▶ **Exercise description**
Return the part of the open adoption passage starting at "The thing I" and ending at "parents now, too.", copied word for word.

▶ **Text block**
━━━━━━━━━━━━━━━━━━━━━━━━━━━━━━
It was a brisk afternoon, and we had just returned from the outlet mall where we had bought the boys new gym shoes. Our youngest son, Ezra, was running around the yard and chasing after a football. As I fondly watched on, snapping a few adorable pictures on my phone, one of my first thoughts was to share a photo with his birth mom. I remembered she had recently asked if he has started to run yet, so I switched over to video and recorded a short clip of him running across the yard. Her response was quick and full of joy. “Look at him run. I love it. It almost looks like he’s been running and walking for years!” I typed back “He’s a pro!” and her next message was when it hit me… she said “I’m so proud.”
The thing I love most about open adoption is that there is someone else out there who will never tire of seeing pictures of him, receiving videos and hearing stories. While family and friends may “ooh and ahh” at his cuteness, “like “ the pictures I post on Facebook, and patiently listen as I yammer on about his newest achievement, no one else besides his birth parents feel the same sense of pride and amazement as my husband and I have. I know that if I send them a picture or a quick text telling them about his day, they will beam and smile the same way I did when it happened. No one else can possibly have the same love for a child as a parent has, and just because they chose to make an adoption plan for Ezra, the love for their child does not disappear at placement. They haven’t forgotten or moved on. He will remain their son forever; he just also has us as parents now, too.
━━━━━━━━━━━━━━━━━━━━━━━━━━━━━━
▶ **Supplied material**
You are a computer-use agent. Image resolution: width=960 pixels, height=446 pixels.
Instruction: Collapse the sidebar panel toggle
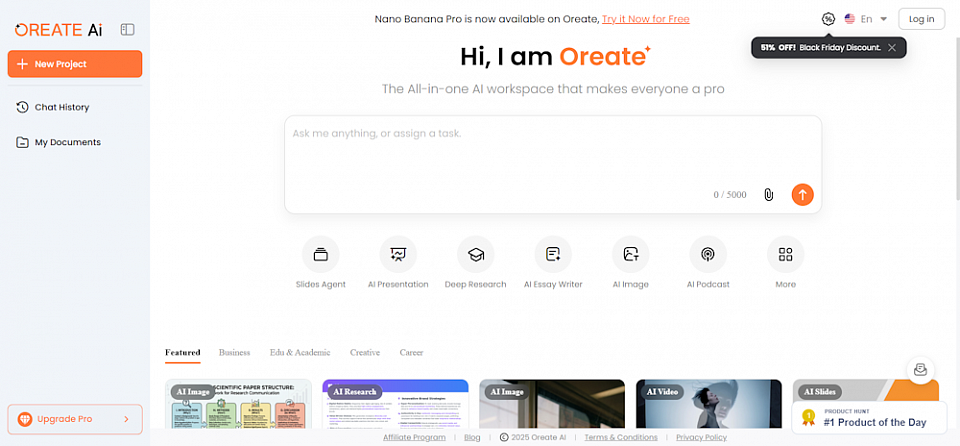click(127, 30)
━━━━━━━━━━━━━━━━━━━━━━━━━━━━━━
▶ **Result for this exercise**
The thing I love most about open adoption is that there is someone else out there who will never tire of seeing pictures of him, receiving videos and hearing stories. While family and friends may “ooh and ahh” at his cuteness, “like “ the pictures I post on Facebook, and patiently listen as I yammer on about his newest achievement, no one else besides his birth parents feel the same sense of pride and amazement as my husband and I have. I know that if I send them a picture or a quick text telling them about his day, they will beam and smile the same way I did when it happened. No one else can possibly have the same love for a child as a parent has, and just because they chose to make an adoption plan for Ezra, the love for their child does not disappear at placement. They haven’t forgotten or moved on. He will remain their son forever; he just also has us as parents now, too.